Supplied entries »
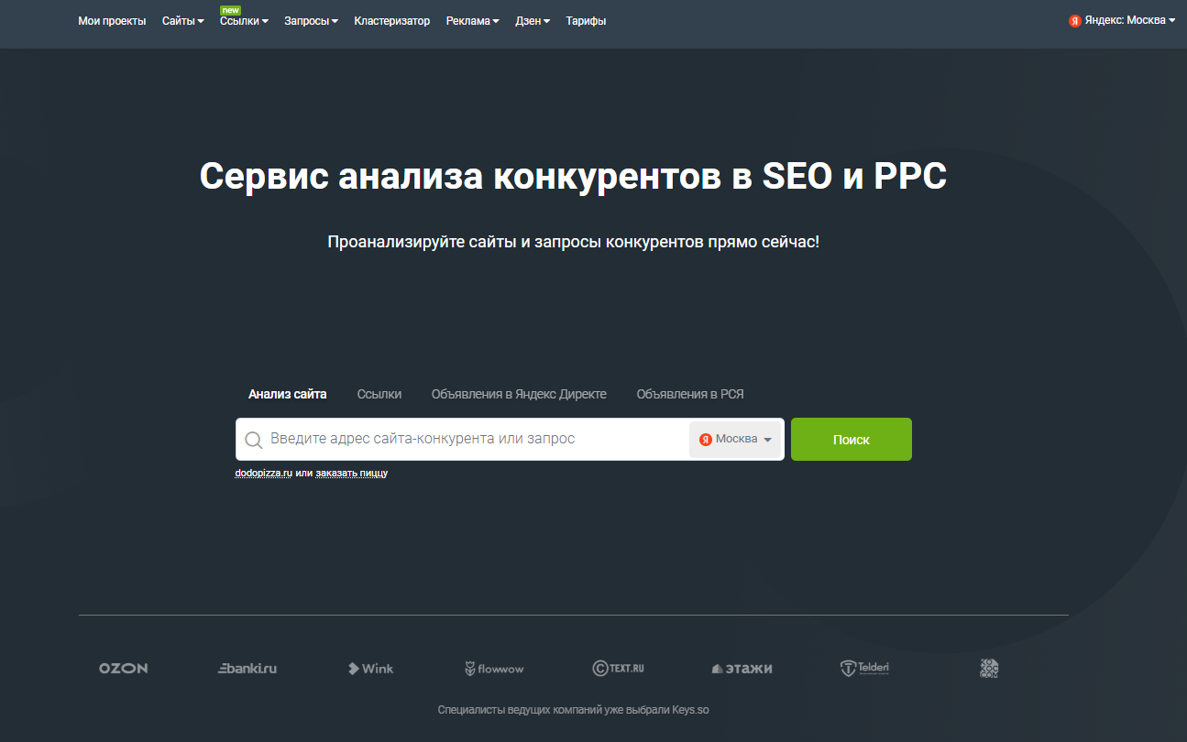1187x742 pixels.
Task: Expand the Ссылки dropdown menu
Action: 244,21
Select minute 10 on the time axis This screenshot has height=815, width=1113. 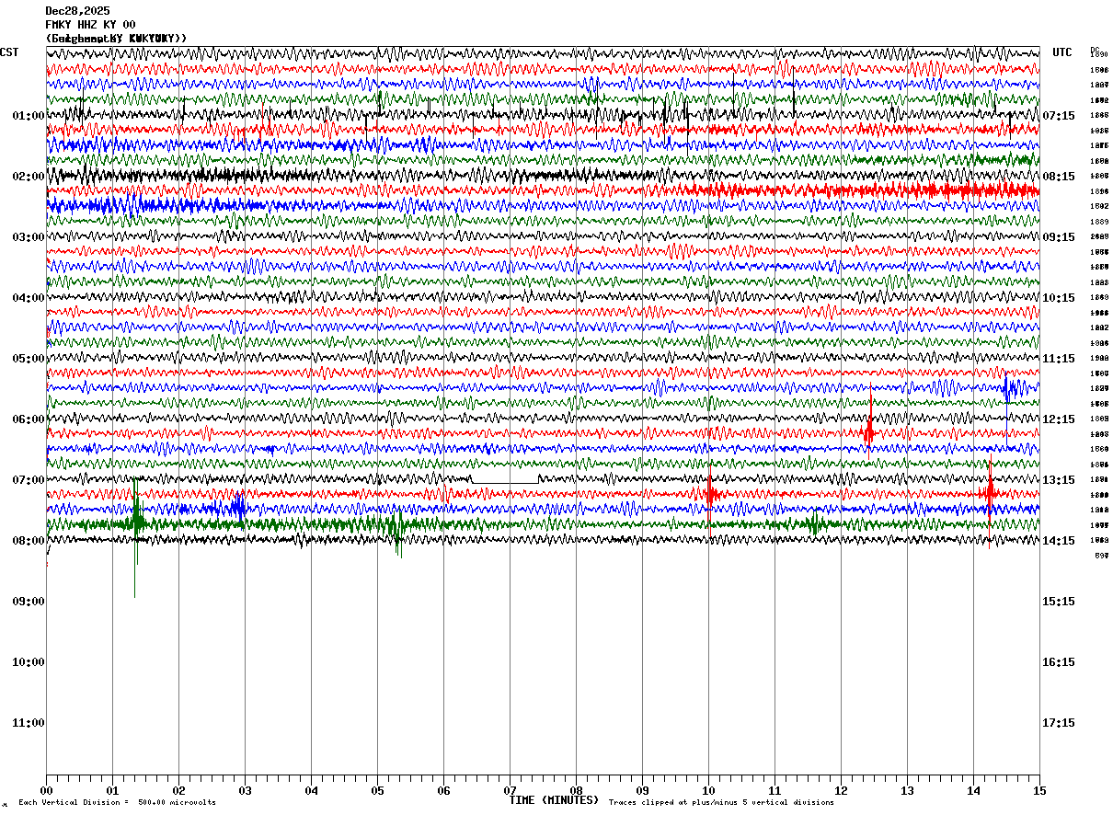tap(708, 791)
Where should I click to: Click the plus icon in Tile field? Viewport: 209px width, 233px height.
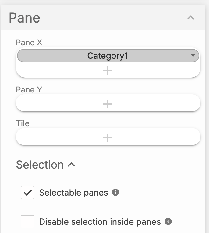[108, 138]
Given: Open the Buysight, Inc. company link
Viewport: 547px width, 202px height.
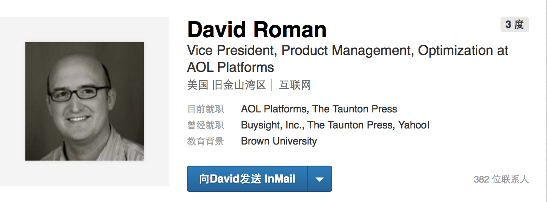Looking at the screenshot, I should click(272, 126).
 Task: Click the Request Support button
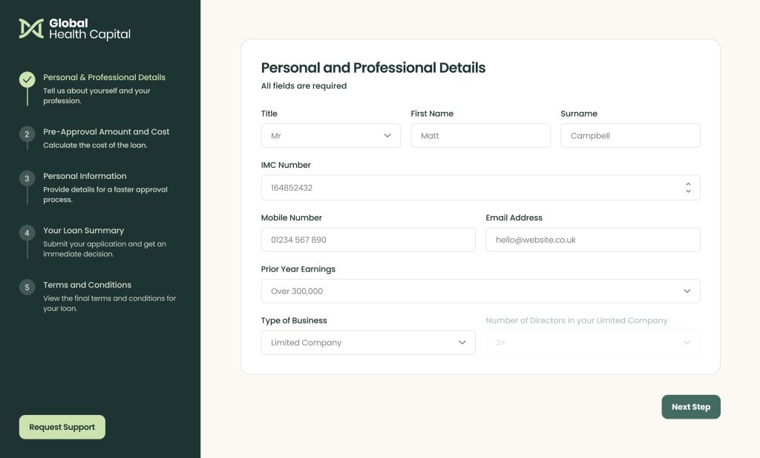point(62,427)
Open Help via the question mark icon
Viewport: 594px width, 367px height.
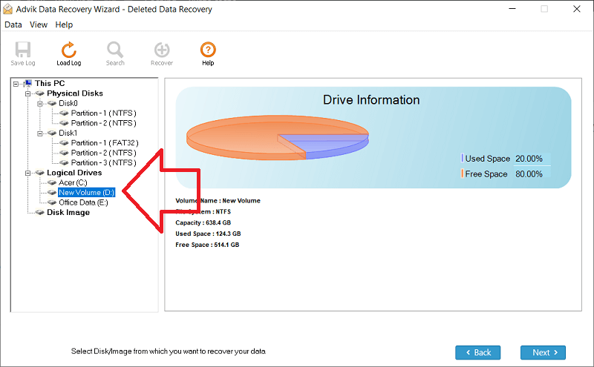point(208,50)
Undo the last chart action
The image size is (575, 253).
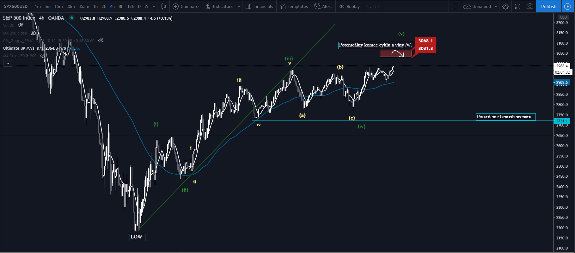click(x=368, y=6)

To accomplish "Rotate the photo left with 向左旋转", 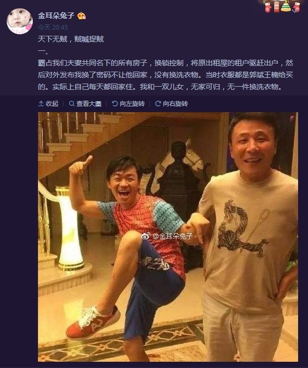I will pyautogui.click(x=128, y=103).
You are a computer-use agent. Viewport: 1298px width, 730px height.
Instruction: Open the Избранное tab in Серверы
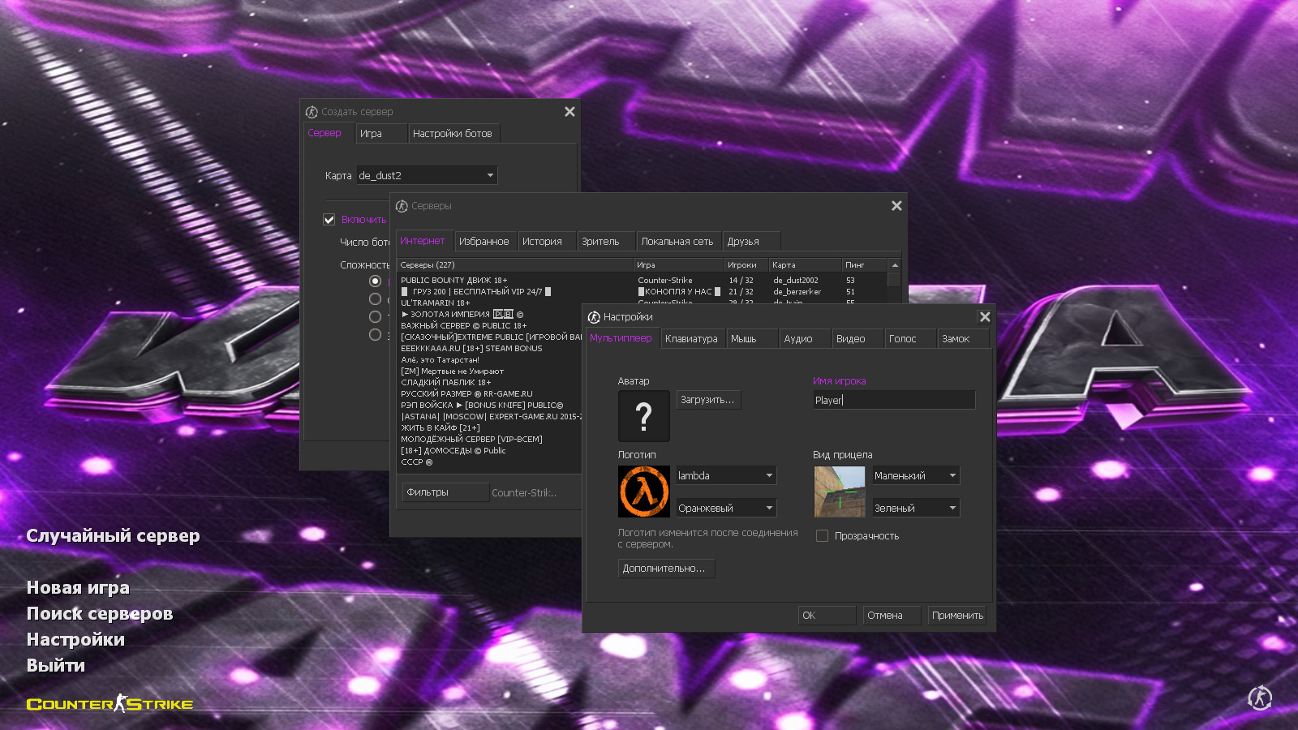(484, 242)
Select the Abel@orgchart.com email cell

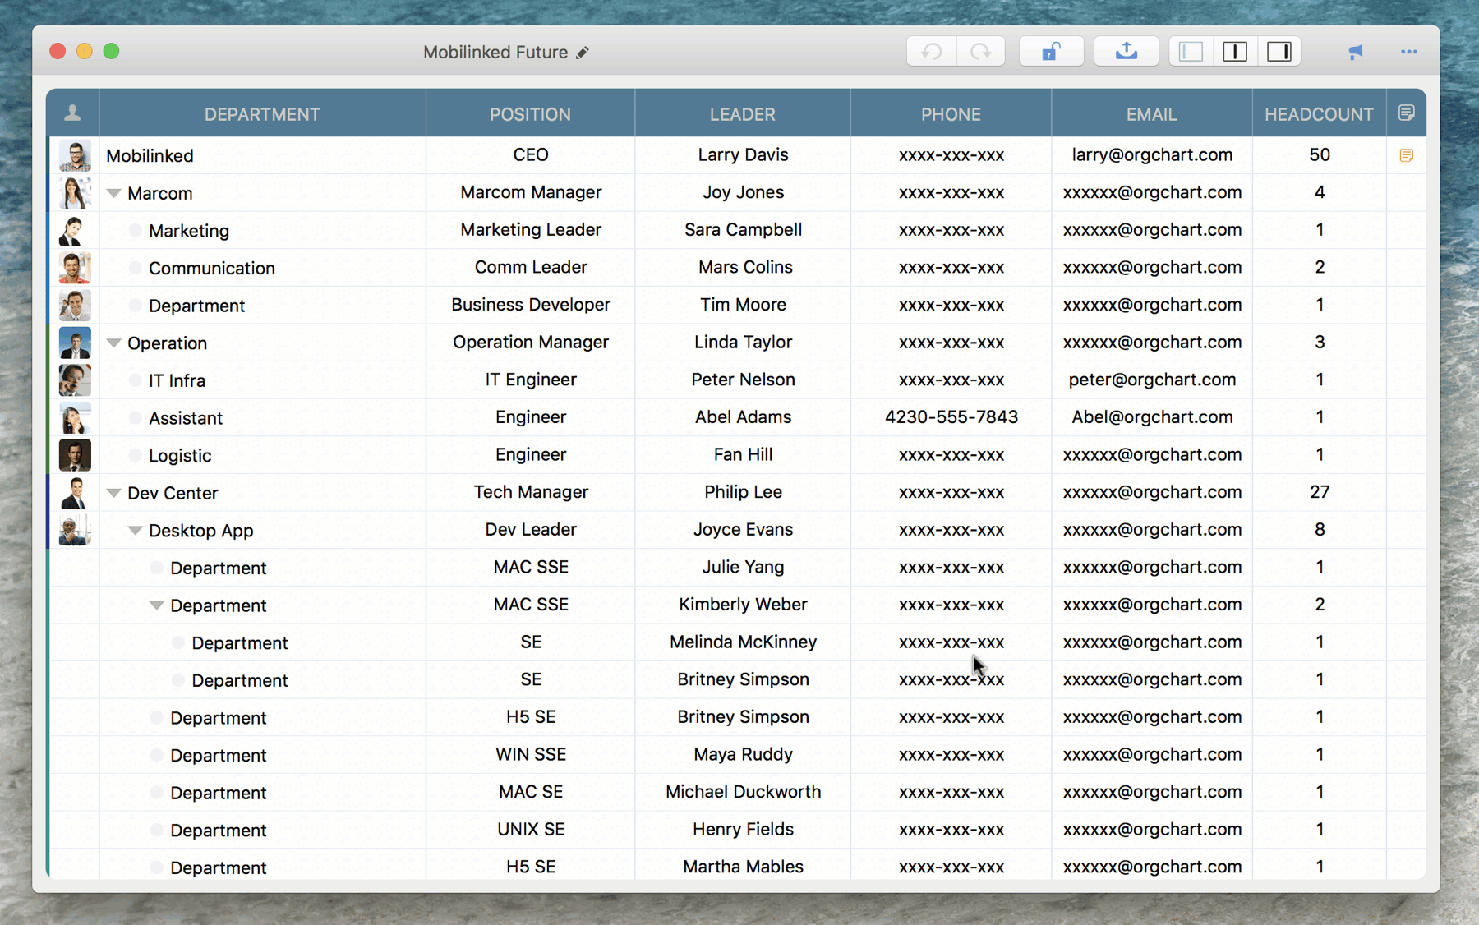[x=1151, y=417]
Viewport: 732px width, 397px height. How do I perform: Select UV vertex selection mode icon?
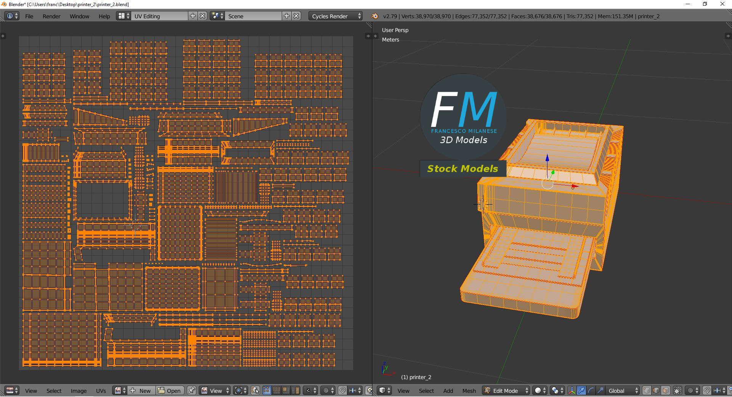pos(266,391)
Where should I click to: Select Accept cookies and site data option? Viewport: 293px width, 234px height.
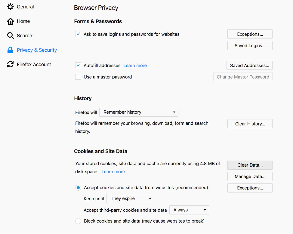[78, 187]

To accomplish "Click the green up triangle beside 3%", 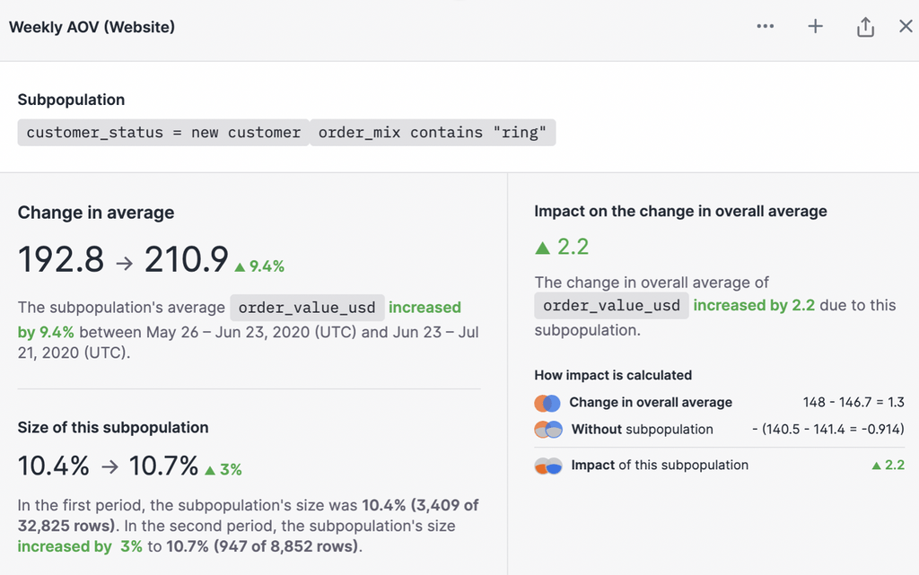I will (x=210, y=470).
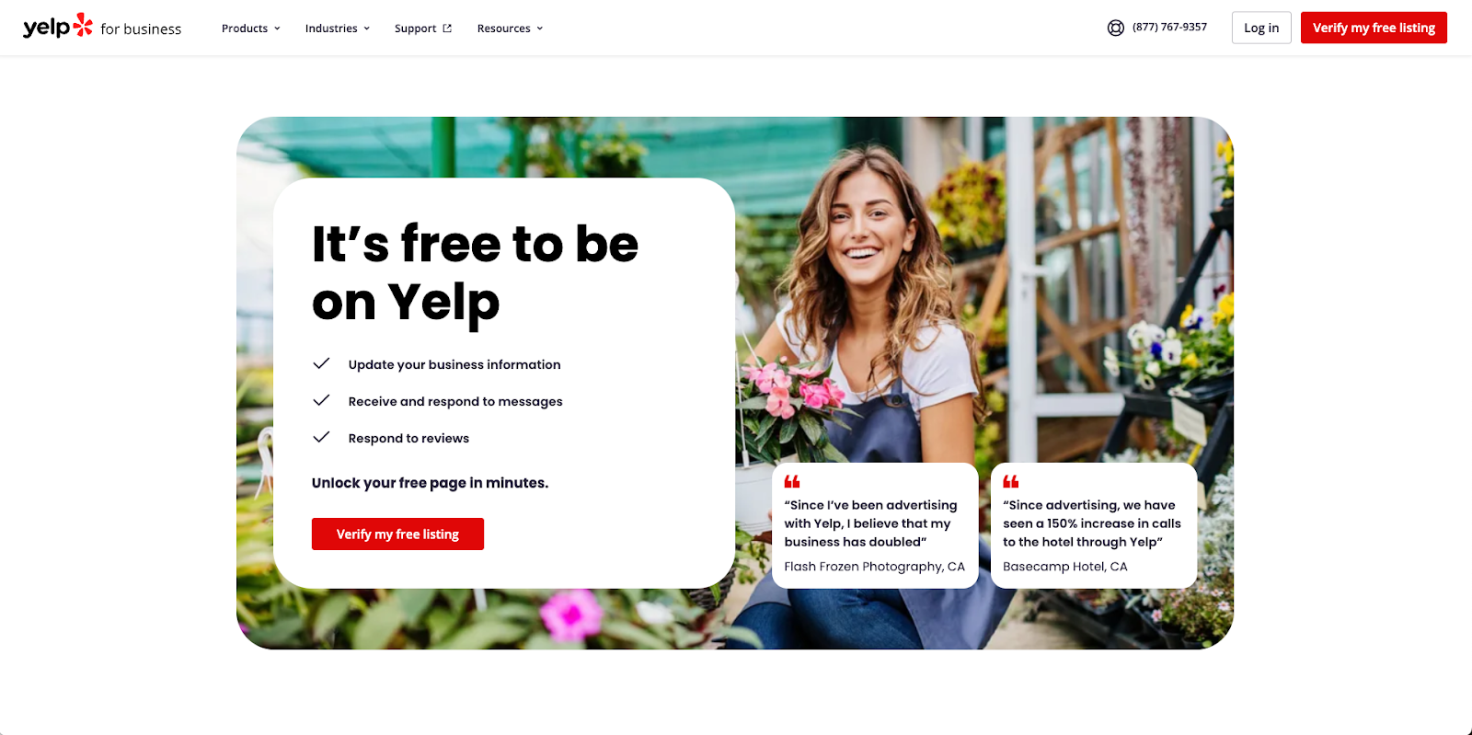This screenshot has height=735, width=1472.
Task: Call the (877) 767-9357 phone number link
Action: [1169, 28]
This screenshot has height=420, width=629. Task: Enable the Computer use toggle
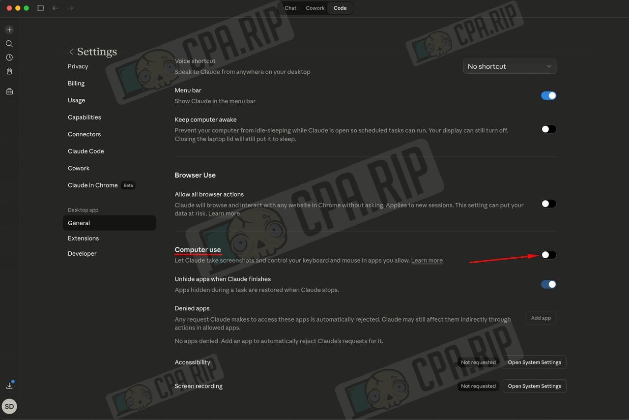[548, 255]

Task to complete »
From the line with "This screenshot has height=420, width=629." through the end of the listing, write out every line exactly, leaving out the pictures.

Answer for the task »
This screenshot has height=420, width=629. Task: Enable the Computer use toggle
[548, 255]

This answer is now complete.